Trash Horizon (Plateau of Productivity), Harry Sanderson

Curated by Alexandra Pace
July 2016, Blitz Residency Programme

Harry Sanderson presented his latest work Trash Horizon (plateau of productivity) as the culmination of his four-week residency in Valletta.

The Hype Cycle is a graphical model developed by the technology research firm Gartner. It is used to represent the phases a new technology goes through, from its inception to mainstream market adoption. This last phase is termed the ‘plateau of productivity’. By this point, unrealistic, utopian or liberating potentials have been set aside, and the technology in question has found the commercial application to which it is best suited. If we consider that the commercial success of a technology can be measured by the size of its contribution to global waste, carbon emissions and environmental degradation, then this ‘plateau’ may be conceived of as the moment when a technology begins to produce objects which functional for a short time as commodities, before becoming waste objects. In the case of plastic manufacturing for example, these trash objects find their way into the geological flows of the planet, where environmental factors cause them to break up into progressively smaller parts. Gradually they congregate as gigantic composite structures such as the Pacific trash vortex, a giant conglomeration of plastic, chemical sludge and debris bound together by the currents of the North Pacific Gyre.

Trash Horizon proposes a way to visualise the pullulation of 3d printable objects online in a way that draws comparisons with other sites, terrestrial and extraterrestrial sites of waste aggregation (what Rem Koolhaas called Junkspace) such as the Pacific vortex, or the half a million pieces of human debris in orbit.

Since the distribution online of The Liberator, the first 3d printable handgun, 3d printing has seen an explosion of interest with sites such as The Pirate Bay and Thingiverse hosting ever expanding libraries of polygonal meshes awaiting actualisation as physical plastic waste. In this work objects are randomly downloaded from these libraries and then dropped into a simulated virtual environment where they fracture apart upon contact with each other, decomposing into individual polygons.

The viewer is positioned in the midst of these fragments, in a simulated endless horizon, an atmosphere without a planet. The work makes use of video game architecture, rendering the physics and interactions of the objects in real-time. Visitors to the gallery have the opportunity to take control of a player character and navigate this environment, inspecting objects as they collide with them and perhaps trying to determine their origin or one-time potential use.

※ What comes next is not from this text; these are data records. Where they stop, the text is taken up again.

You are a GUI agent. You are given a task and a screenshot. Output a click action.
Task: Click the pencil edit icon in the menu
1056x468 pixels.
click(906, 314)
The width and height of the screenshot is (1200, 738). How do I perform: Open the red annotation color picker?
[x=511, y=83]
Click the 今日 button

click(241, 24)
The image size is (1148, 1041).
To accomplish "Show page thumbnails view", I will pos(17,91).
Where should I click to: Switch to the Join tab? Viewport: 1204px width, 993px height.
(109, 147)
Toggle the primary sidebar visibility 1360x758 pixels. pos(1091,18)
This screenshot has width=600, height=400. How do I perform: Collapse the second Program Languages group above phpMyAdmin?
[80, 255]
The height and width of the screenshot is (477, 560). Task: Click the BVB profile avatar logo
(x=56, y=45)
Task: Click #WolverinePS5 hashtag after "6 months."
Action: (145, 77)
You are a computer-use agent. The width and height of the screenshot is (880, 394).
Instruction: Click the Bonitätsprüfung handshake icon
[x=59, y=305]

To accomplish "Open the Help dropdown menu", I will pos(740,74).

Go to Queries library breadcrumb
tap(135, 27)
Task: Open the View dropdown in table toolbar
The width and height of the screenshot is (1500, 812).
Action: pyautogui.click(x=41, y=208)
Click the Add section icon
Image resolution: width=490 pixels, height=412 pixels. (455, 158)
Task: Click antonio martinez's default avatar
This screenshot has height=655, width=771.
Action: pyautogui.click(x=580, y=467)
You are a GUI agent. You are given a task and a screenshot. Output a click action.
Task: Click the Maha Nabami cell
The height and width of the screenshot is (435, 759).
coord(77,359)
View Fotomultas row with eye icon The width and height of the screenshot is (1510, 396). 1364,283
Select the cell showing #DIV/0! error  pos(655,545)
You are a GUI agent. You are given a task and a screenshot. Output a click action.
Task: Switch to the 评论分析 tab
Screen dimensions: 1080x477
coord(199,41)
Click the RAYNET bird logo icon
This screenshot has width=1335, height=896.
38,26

Recently named one of the artists to look out for in 2016’, by i-D, Harry Sanderson is a London-based artist working mostly in digital, video and installation. His main focus is the labour embedded languages of visual cultures. Sanderson graduated from Central Saint Martins University of the Arts London in 2013, and received the NearNow fellowship, Nottingham in 2014. Recent exhibitions include ‘Solid State; Sunlight’ at Levy|Delval, Brussels, ‘Exponential Anything’ at The Photography Museum, Berlin and ‘Searching for Devices’ at Basis, Frankfurt. For the last two years Sanderson has been using caustics (rays of light reflected) to fix a digital image onto a wall through the use of algorithms and CNC milling machines. The works create an encounter with an image that seems to consist of nothing more than a light source and a transparent screen, while the source of the image remains invisible. The intention is to awaken a desire to understand how a system of representation functions and, beyond its practical functionality to question the material cost and labour behind it. The artworks are both sculptures and images; they inhabit the space between digital representation and physical form, described by Sanderson as, “a painful intermediary zone, between a purely ideal imaginative space and the physical world digital representation models and simulates.”